_WORK TO BE COMPLETED:_ Send back the entries exactly as they were given.

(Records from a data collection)
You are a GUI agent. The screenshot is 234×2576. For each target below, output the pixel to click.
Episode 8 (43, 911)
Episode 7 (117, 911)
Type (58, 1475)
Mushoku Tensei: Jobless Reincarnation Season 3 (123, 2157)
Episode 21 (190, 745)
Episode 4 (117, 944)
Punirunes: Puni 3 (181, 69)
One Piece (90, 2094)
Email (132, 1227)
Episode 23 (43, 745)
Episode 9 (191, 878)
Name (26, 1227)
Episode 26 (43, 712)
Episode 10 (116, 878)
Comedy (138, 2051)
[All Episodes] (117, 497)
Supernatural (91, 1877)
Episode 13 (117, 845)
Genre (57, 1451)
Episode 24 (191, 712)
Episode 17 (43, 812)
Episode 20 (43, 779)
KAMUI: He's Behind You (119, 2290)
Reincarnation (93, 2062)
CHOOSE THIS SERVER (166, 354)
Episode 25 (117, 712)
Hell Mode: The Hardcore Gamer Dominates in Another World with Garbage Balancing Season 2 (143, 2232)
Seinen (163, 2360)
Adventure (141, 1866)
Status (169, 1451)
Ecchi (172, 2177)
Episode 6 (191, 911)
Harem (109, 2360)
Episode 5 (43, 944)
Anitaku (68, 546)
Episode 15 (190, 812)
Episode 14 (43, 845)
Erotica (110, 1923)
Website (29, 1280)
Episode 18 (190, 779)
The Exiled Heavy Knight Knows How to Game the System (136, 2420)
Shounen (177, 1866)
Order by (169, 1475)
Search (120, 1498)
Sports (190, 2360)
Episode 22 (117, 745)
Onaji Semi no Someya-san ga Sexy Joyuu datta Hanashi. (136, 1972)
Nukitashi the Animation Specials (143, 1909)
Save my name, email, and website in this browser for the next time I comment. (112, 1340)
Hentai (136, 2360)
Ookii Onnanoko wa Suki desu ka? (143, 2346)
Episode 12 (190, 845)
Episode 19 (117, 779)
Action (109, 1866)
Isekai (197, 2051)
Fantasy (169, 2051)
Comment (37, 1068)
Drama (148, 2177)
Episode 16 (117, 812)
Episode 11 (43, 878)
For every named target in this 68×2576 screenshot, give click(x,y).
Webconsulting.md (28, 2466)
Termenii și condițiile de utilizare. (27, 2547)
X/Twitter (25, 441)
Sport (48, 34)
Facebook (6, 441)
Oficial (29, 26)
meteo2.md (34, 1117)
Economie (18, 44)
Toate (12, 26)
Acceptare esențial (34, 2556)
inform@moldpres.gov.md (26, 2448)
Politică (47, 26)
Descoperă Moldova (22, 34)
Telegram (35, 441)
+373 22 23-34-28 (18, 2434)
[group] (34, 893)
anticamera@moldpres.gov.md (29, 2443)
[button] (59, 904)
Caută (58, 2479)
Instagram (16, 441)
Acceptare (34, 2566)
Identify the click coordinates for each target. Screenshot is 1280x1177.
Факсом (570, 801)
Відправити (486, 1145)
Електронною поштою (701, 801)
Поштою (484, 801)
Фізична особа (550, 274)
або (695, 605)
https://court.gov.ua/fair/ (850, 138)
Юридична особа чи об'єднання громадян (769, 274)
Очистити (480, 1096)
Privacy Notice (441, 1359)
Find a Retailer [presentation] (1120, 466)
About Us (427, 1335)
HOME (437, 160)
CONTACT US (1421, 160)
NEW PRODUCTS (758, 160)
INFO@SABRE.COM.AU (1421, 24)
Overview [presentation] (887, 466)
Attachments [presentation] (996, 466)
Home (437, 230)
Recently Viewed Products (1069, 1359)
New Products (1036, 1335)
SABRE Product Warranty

_RESULT FOR THIS EXERCISE:_
You are a GUI agent. The screenshot is 234×2576. For each target below, output the pixel to click.
Episode 8 (43, 911)
Episode 7 (117, 911)
Type (58, 1475)
Mushoku Tensei: Jobless Reincarnation Season 3 (123, 2157)
Episode 21 (190, 745)
Episode 4 (117, 944)
Punirunes: Puni 3 (181, 69)
One Piece (90, 2094)
Email (132, 1227)
Episode 23 (43, 745)
Episode 9 (191, 878)
Name (26, 1227)
Episode 26 (43, 712)
Episode 10 (116, 878)
Comedy (138, 2051)
[All Episodes] (117, 497)
Supernatural (91, 1877)
Episode 13 (117, 845)
Genre (57, 1451)
Episode 24 (191, 712)
Episode 17 (43, 812)
Episode 20 (43, 779)
KAMUI: He's Behind You (119, 2290)
Reincarnation (93, 2062)
CHOOSE THIS SERVER (166, 354)
Episode 25 (117, 712)
Hell Mode: The Hardcore Gamer Dominates in Another World with Garbage Balancing Season 2 (143, 2232)
Seinen (163, 2360)
Adventure (141, 1866)
Status (169, 1451)
Ecchi (172, 2177)
Episode 6 (191, 911)
Harem (109, 2360)
Episode 5 (43, 944)
Anitaku (68, 546)
Episode 15 (190, 812)
Episode 14 (43, 845)
Erotica (110, 1923)
Website (29, 1280)
Episode 18 (190, 779)
The Exiled Heavy Knight Knows How to Game the System (136, 2420)
Shounen (177, 1866)
Order by (169, 1475)
Search (120, 1498)
Sports (190, 2360)
Episode 22 (117, 745)
Onaji Semi no Someya-san ga Sexy Joyuu datta Hanashi. (136, 1972)
Nukitashi the Animation Specials (143, 1909)
Save my name, email, and website in this browser for the next time I comment. (112, 1340)
Hentai (136, 2360)
Ookii Onnanoko wa Suki desu ka? (143, 2346)
Episode 12 (190, 845)
Episode 19 (117, 779)
Action (109, 1866)
Isekai (197, 2051)
Fantasy (169, 2051)
Comment (37, 1068)
Drama (148, 2177)
Episode 16 (117, 812)
Episode 11 (43, 878)
For every named target in this 68×2576 screenshot, give click(x,y).
Webconsulting.md (28, 2466)
Termenii și condițiile de utilizare. (27, 2547)
X/Twitter (25, 441)
Sport (48, 34)
Facebook (6, 441)
Oficial (29, 26)
meteo2.md (34, 1117)
Economie (18, 44)
Toate (12, 26)
Acceptare esențial (34, 2556)
inform@moldpres.gov.md (26, 2448)
Politică (47, 26)
Descoperă Moldova (22, 34)
Telegram (35, 441)
+373 22 23-34-28 (18, 2434)
[group] (34, 893)
anticamera@moldpres.gov.md (29, 2443)
[button] (59, 904)
Caută (58, 2479)
Instagram (16, 441)
Acceptare (34, 2566)
Identify the click coordinates for each target. Screenshot is 1280x1177.
Факсом (570, 801)
Відправити (486, 1145)
Електронною поштою (701, 801)
Поштою (484, 801)
Фізична особа (550, 274)
або (695, 605)
https://court.gov.ua/fair/ (850, 138)
Юридична особа чи об'єднання громадян (769, 274)
Очистити (480, 1096)
Privacy Notice (441, 1359)
Find a Retailer [presentation] (1120, 466)
About Us (427, 1335)
HOME (437, 160)
CONTACT US (1421, 160)
NEW PRODUCTS (758, 160)
INFO@SABRE.COM.AU (1421, 24)
Overview [presentation] (887, 466)
Attachments [presentation] (996, 466)
Home (437, 230)
Recently Viewed Products (1069, 1359)
New Products (1036, 1335)
SABRE Product Warranty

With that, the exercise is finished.